I would guess that the self-update job is paused.

I think it was, thanks!

I ran fly -t xxx unpause-job -j control-tower-self-update/self-update and things have definitely changed.

I think this is related to https://github.com/concourse/concourse/issues/1915 -- "Paused jobs should indicate that they are, well, paused". After reading that bug I now know how to tell if a job is paused or not. It turns out that a "pause" symbol on a job details page (that page is hidden behind a not obviously clickable job title) means that it is live (you can click to pause), and a "play" symbol means that it is paused (you can click to play). I /think/. Who would have guessed that?

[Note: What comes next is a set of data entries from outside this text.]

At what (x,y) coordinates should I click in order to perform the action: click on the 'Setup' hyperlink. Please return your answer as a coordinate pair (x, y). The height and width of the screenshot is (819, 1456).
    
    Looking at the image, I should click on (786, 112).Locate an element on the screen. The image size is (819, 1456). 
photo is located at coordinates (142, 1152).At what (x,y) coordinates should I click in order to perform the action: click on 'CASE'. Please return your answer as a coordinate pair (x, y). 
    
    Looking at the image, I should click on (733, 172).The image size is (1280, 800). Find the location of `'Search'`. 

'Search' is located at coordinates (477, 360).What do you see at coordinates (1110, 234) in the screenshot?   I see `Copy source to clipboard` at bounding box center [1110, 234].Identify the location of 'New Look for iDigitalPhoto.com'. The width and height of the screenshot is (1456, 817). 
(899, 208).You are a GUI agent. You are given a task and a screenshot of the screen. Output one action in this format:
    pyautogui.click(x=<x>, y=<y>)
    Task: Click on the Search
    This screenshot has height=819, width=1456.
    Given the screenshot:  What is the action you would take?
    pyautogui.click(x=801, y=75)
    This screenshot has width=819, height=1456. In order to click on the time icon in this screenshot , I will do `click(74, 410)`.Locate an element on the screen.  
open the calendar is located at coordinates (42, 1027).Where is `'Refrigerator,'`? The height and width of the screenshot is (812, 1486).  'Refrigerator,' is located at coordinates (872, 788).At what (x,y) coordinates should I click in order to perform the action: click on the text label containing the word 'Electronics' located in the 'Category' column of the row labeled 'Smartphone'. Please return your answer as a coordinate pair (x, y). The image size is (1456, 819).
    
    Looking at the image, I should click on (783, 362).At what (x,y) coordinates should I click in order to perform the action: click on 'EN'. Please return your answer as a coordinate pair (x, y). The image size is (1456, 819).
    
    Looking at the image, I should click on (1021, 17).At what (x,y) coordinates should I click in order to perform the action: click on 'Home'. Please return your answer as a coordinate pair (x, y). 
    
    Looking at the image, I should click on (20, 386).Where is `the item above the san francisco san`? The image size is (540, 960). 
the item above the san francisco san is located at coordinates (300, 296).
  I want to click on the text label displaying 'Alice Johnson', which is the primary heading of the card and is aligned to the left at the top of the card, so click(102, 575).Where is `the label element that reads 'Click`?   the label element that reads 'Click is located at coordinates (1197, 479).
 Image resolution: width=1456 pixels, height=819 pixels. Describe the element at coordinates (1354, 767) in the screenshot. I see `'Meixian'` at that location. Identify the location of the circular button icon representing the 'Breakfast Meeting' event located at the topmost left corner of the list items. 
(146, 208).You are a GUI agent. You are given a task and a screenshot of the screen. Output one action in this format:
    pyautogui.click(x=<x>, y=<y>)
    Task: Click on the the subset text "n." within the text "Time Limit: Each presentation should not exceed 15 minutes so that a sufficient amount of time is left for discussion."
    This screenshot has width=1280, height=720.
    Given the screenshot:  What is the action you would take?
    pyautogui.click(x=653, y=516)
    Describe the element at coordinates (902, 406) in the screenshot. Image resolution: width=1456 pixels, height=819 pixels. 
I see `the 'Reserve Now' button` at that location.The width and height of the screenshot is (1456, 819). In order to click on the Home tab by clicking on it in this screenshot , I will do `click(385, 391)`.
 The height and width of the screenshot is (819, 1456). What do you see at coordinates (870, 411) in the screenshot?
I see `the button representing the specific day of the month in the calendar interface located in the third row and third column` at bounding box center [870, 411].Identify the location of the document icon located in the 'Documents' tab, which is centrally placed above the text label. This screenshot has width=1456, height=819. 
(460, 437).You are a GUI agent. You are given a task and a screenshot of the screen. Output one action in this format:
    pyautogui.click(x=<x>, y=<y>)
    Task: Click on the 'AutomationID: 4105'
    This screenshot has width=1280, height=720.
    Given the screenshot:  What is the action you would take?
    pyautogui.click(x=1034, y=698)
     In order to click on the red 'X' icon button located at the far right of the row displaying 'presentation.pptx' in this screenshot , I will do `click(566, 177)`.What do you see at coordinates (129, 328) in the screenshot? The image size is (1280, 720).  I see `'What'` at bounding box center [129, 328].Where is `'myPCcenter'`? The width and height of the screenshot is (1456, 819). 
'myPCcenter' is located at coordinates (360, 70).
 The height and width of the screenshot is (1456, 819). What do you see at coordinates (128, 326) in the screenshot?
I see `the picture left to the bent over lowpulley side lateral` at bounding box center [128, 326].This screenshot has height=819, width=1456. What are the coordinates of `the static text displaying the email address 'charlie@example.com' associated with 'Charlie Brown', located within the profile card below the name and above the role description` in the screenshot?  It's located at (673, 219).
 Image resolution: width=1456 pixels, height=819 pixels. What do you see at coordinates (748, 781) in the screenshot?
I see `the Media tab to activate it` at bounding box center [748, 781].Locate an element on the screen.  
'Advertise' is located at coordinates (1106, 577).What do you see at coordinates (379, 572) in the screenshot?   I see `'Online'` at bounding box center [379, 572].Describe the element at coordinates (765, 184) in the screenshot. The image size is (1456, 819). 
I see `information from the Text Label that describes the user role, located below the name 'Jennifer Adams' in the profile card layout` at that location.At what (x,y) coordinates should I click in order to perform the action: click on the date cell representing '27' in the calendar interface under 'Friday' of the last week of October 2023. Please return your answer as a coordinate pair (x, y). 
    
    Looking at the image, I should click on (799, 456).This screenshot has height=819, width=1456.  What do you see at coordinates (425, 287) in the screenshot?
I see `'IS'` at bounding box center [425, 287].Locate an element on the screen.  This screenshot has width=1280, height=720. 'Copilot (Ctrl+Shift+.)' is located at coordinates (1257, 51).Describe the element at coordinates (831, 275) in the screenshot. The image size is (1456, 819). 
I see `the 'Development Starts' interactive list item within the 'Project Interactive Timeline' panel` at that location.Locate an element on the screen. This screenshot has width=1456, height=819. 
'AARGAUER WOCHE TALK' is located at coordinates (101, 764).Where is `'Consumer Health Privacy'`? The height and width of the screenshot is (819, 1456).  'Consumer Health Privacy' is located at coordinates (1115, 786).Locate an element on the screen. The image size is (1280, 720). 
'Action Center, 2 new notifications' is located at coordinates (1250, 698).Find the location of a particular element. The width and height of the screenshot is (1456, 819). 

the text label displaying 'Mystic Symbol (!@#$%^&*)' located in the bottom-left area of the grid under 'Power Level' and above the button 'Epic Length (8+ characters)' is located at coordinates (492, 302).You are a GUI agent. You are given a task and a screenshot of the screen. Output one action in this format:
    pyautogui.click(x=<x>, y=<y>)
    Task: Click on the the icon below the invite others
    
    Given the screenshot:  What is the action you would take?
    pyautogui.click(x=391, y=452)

I suppose the self update jobs start paused on a new deployment, so that everyone gets a nice surprise in 3 months (6 months?) when their server stops working as the cert expires? ;-)

Thanks for your help with this! `

DanielJonesEB commented 4 years ago

It turns out that a "pause" symbol on a job details page (that page is hidden behind a not obviously clickable job title) means that it is live (you can click to pause), and a "play" symbol means that it is paused (you can click to play). I /think/. Who would have guessed that?

Ha - I remember being flummoxed by this particular UI design choice when making a website about 20 years ago that played background MIDI files...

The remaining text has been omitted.